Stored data

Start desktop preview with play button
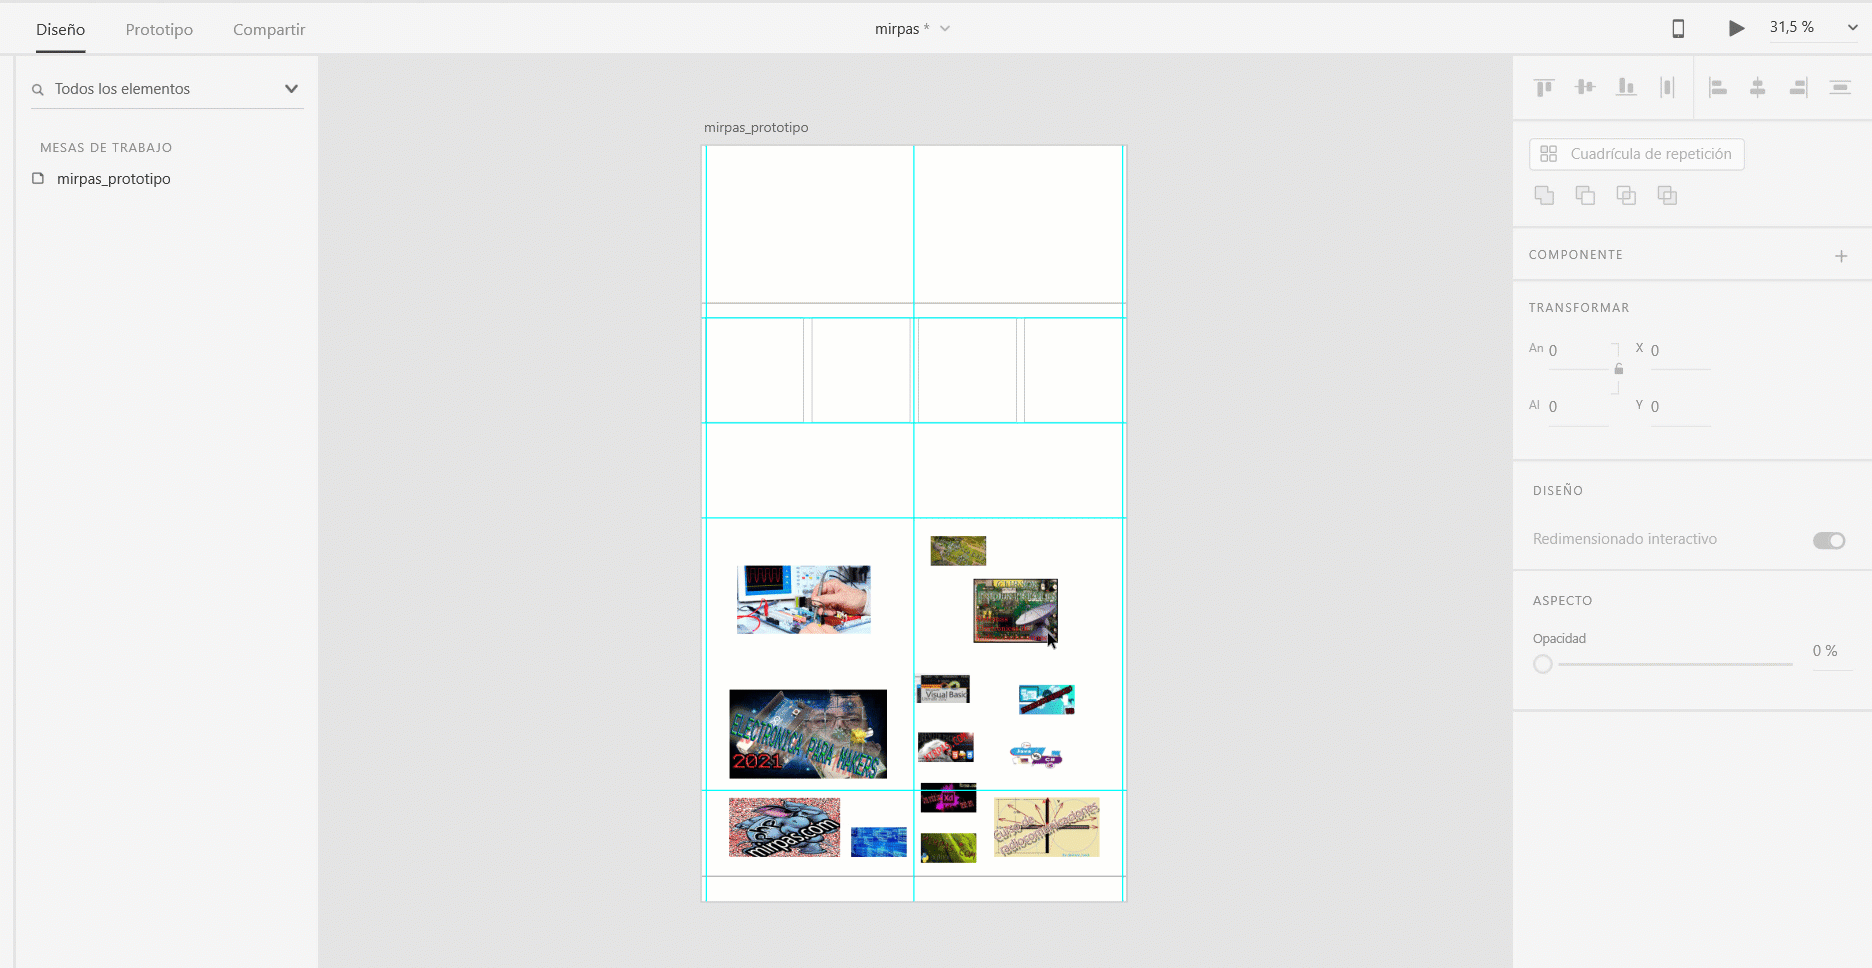 coord(1736,29)
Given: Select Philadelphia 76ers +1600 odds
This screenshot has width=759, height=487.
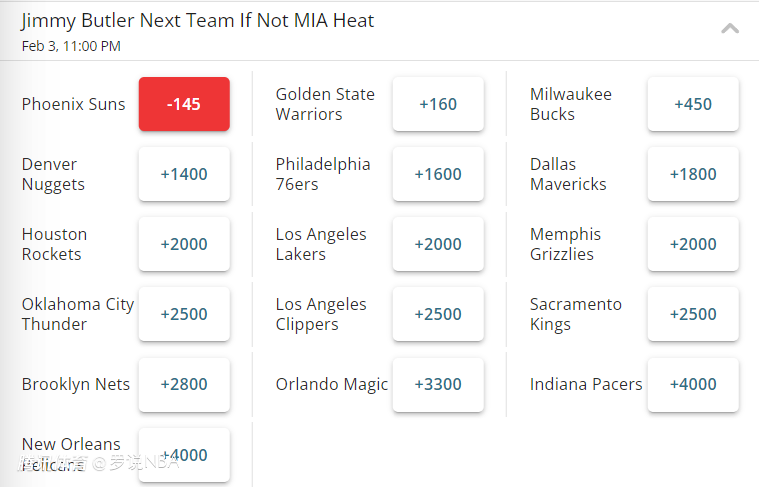Looking at the screenshot, I should [x=438, y=174].
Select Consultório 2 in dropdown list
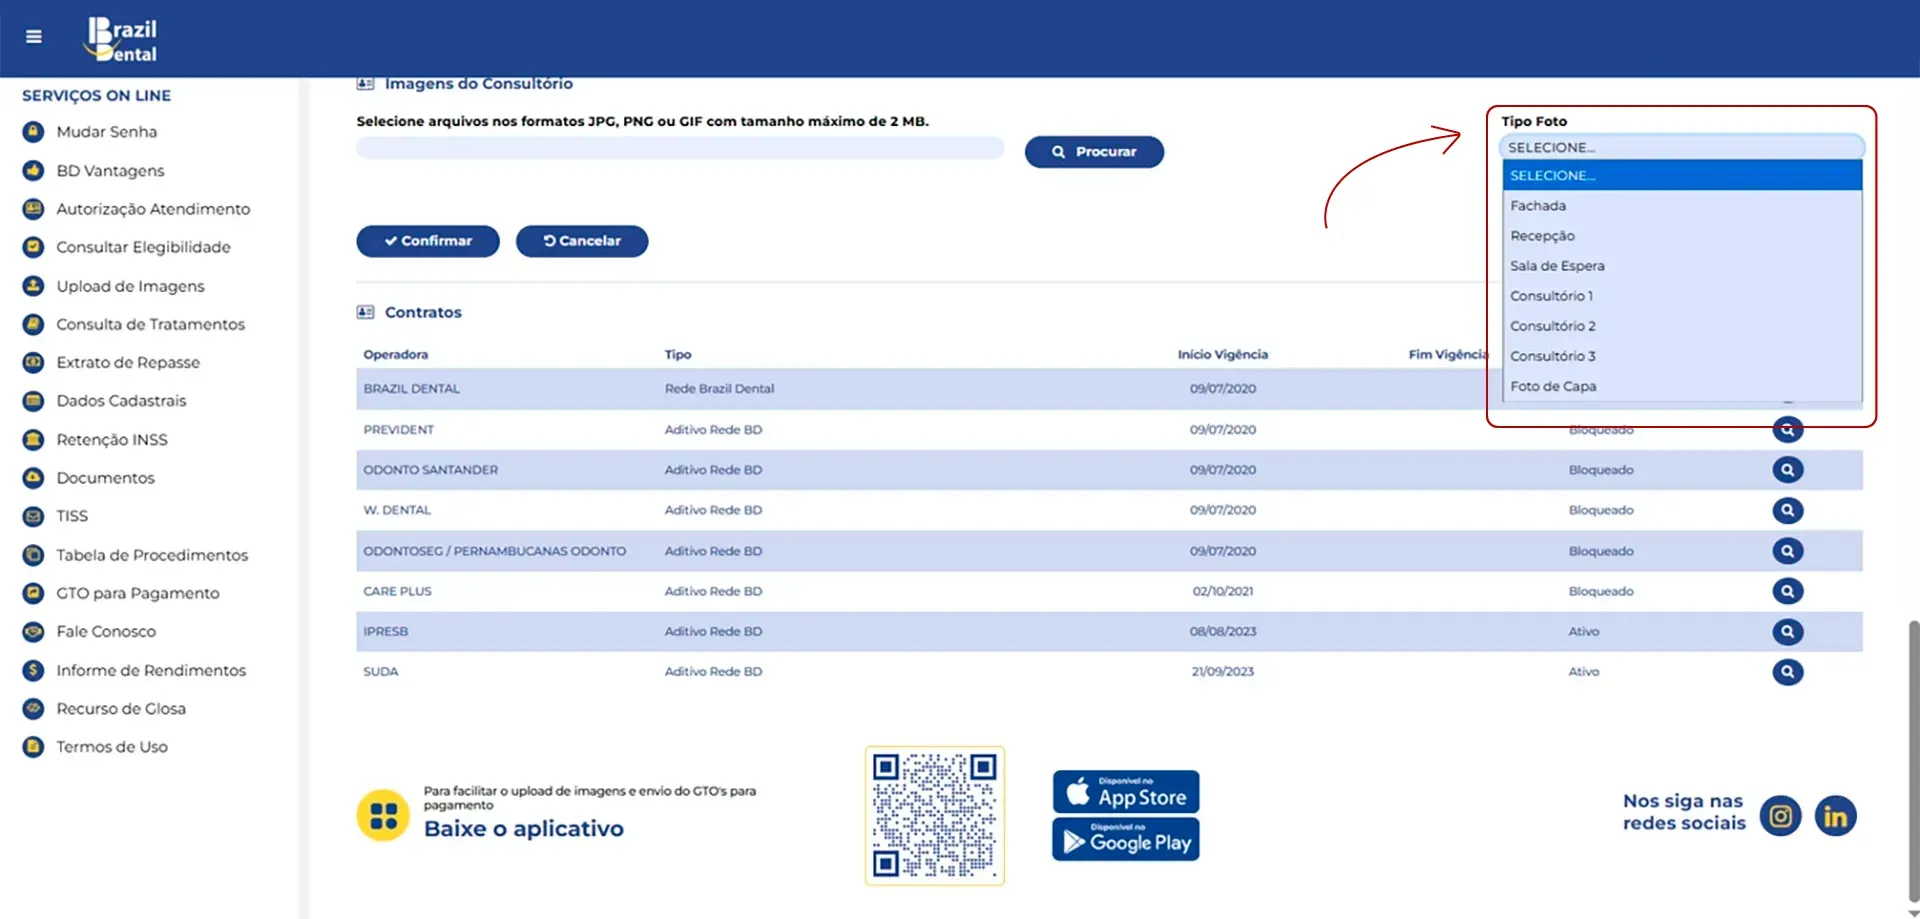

◆ Problem to solve: For the string "Select", tally the lines above that contain it and give only the figure.

◆ Task result: 2